Data extracts:
====================

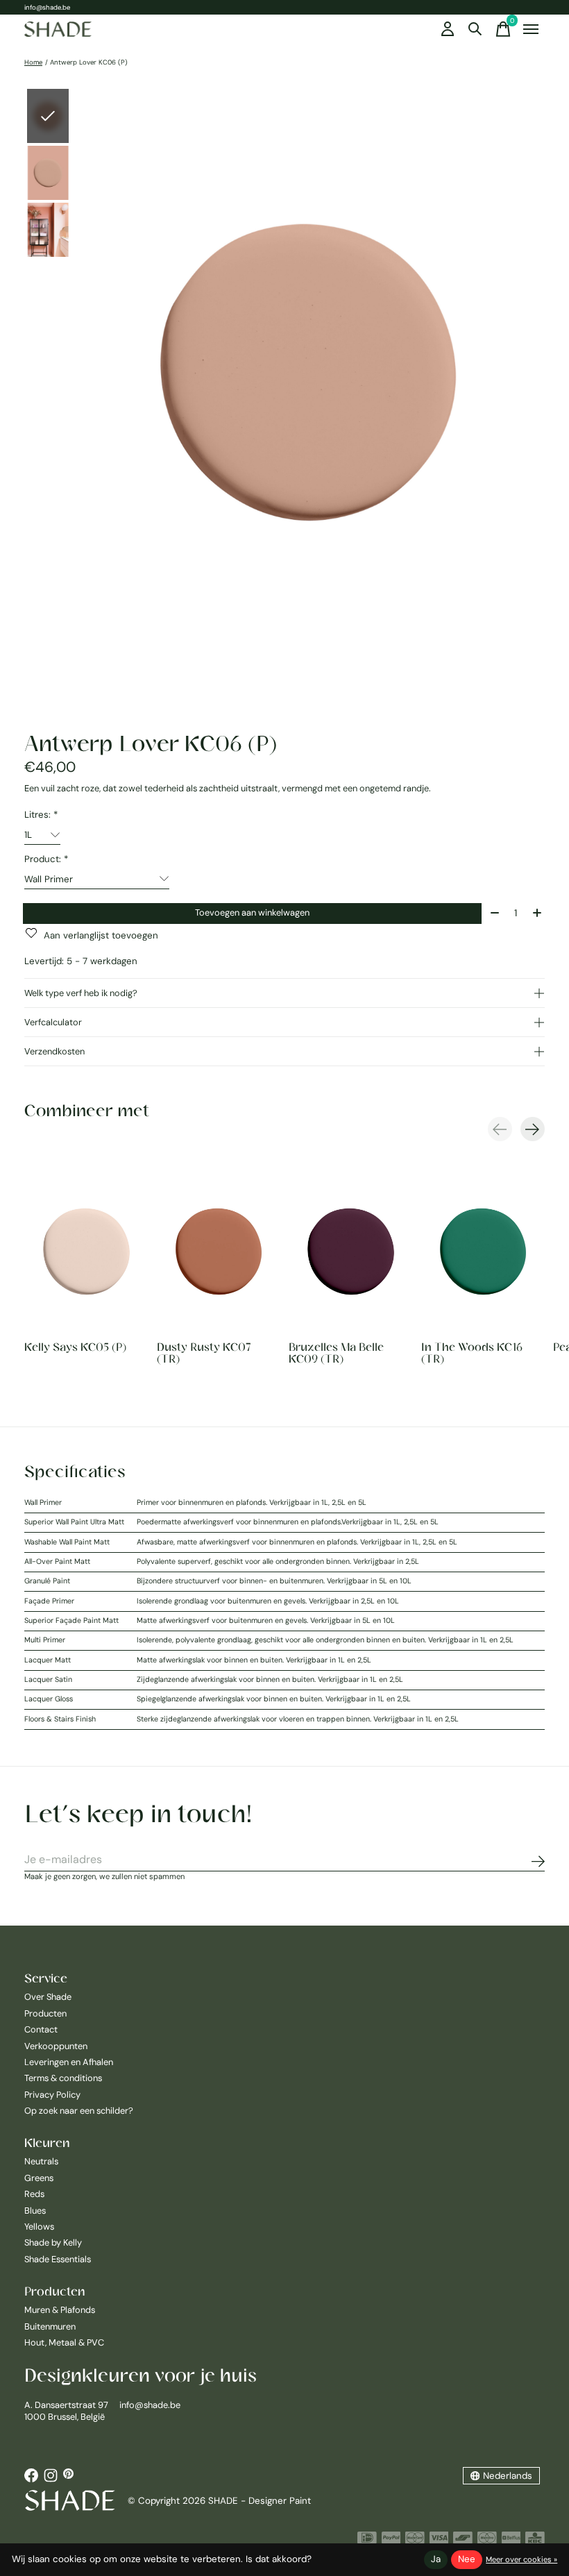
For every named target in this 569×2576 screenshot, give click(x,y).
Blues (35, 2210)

====================

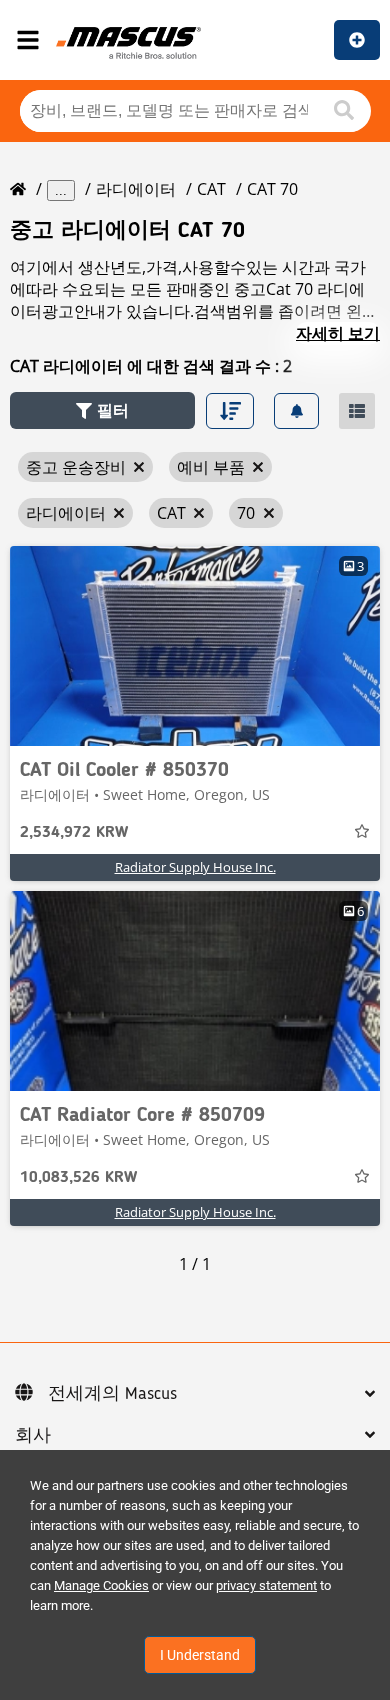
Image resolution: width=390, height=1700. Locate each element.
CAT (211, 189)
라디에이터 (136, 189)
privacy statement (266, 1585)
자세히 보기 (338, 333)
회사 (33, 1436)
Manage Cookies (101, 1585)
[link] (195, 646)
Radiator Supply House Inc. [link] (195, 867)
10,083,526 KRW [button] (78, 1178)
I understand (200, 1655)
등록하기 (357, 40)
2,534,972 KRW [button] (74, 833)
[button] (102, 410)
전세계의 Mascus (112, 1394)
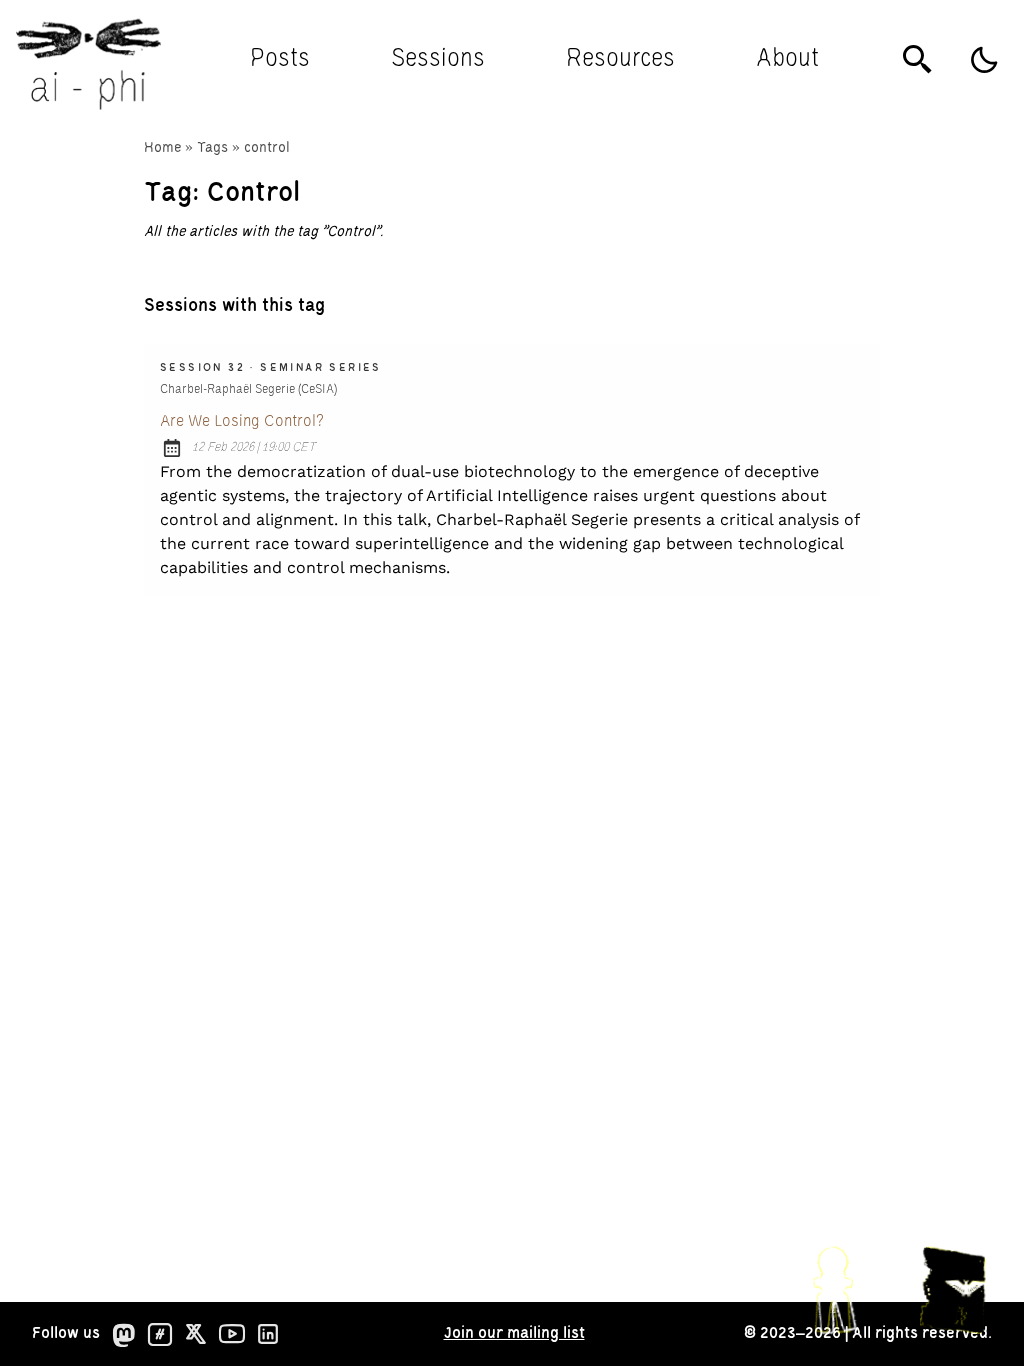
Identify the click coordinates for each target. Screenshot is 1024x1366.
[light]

====================

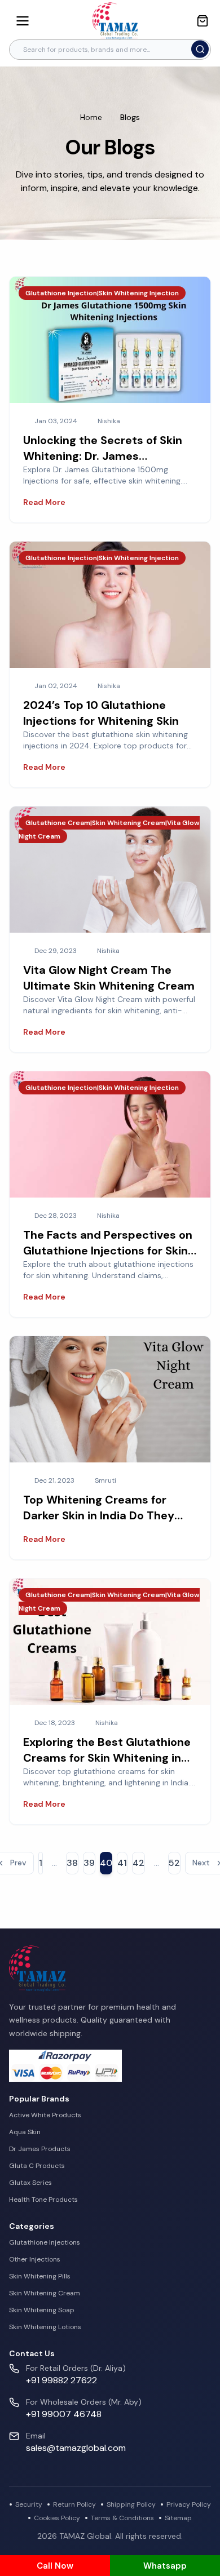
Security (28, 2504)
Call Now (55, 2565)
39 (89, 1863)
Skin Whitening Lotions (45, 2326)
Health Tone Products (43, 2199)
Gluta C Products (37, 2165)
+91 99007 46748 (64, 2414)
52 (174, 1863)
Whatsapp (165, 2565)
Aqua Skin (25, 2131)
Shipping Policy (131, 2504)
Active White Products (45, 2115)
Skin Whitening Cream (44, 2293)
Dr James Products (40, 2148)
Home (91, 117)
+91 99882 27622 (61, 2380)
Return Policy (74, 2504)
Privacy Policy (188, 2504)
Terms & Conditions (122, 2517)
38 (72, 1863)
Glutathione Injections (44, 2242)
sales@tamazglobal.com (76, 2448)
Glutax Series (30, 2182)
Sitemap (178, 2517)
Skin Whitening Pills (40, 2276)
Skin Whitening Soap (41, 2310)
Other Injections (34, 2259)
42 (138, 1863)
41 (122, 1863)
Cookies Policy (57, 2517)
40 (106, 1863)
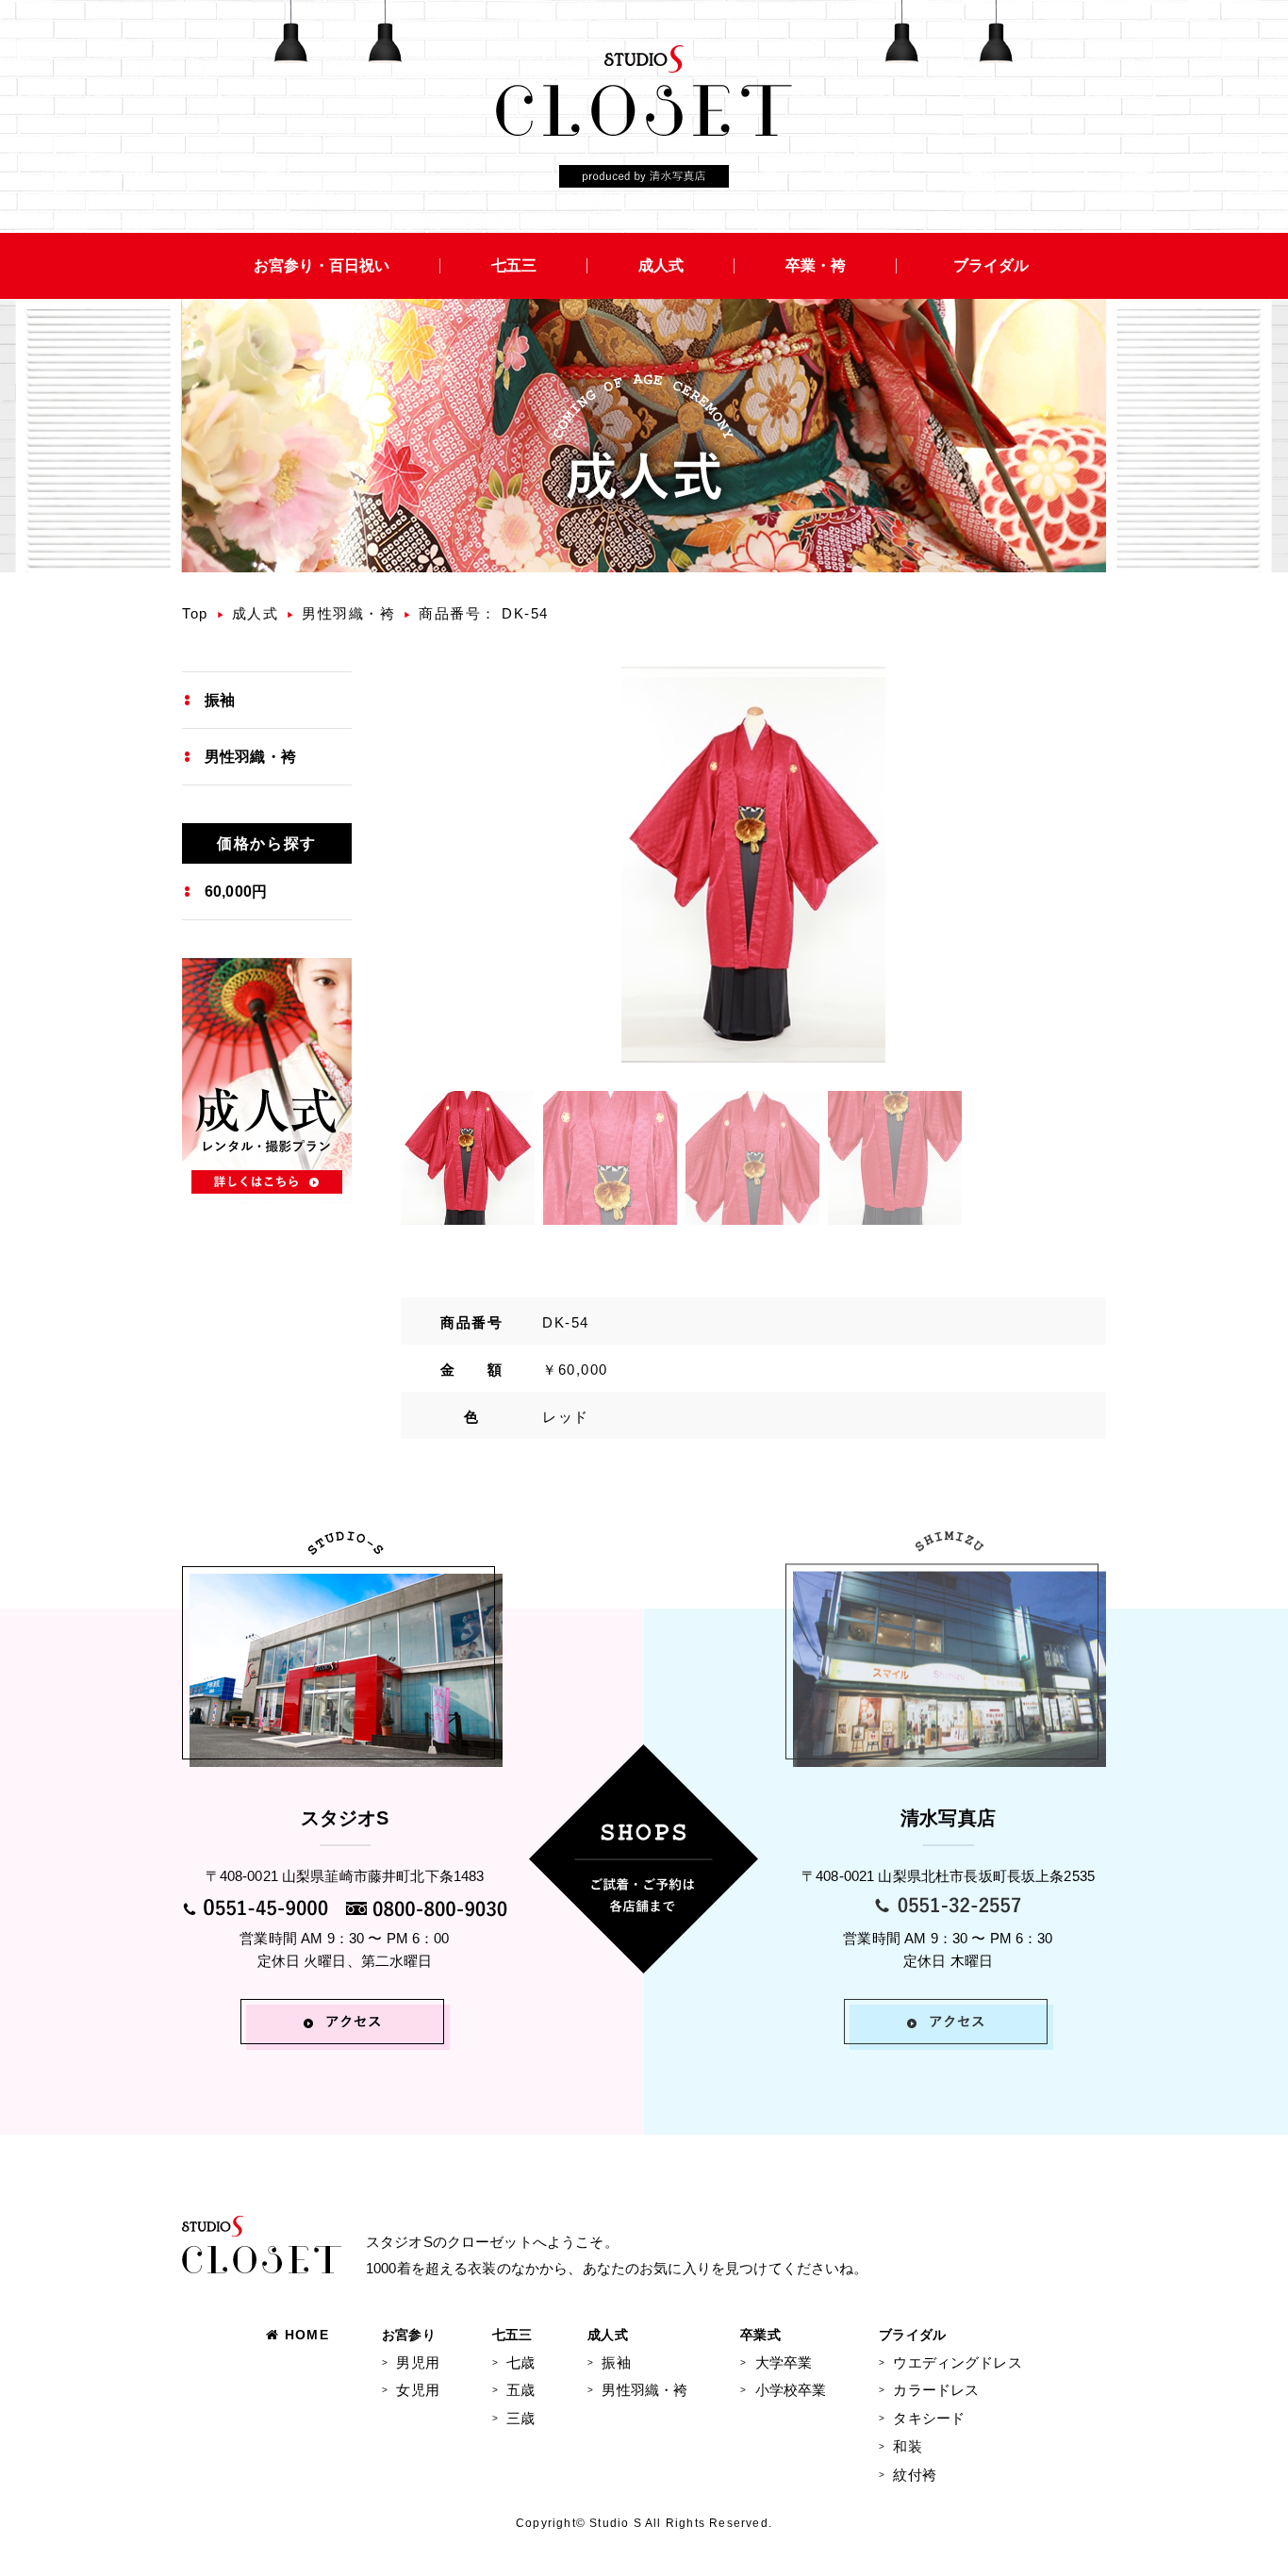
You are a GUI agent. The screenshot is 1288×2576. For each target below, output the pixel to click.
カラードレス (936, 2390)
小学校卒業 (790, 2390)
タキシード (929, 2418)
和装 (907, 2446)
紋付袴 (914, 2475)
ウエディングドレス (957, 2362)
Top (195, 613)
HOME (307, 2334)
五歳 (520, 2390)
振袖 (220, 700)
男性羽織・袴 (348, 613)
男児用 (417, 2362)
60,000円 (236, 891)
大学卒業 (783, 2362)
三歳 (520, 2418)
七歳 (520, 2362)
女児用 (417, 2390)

====================

Exercise goal:
What is asked for is an exact copy of the lines above from the one containing "For every named" through the one containing "Blues (35, 2210)", and only those.

Result of this task:
For every named target in this 569×2576 screenshot, give click(x,y).
Blues (35, 2210)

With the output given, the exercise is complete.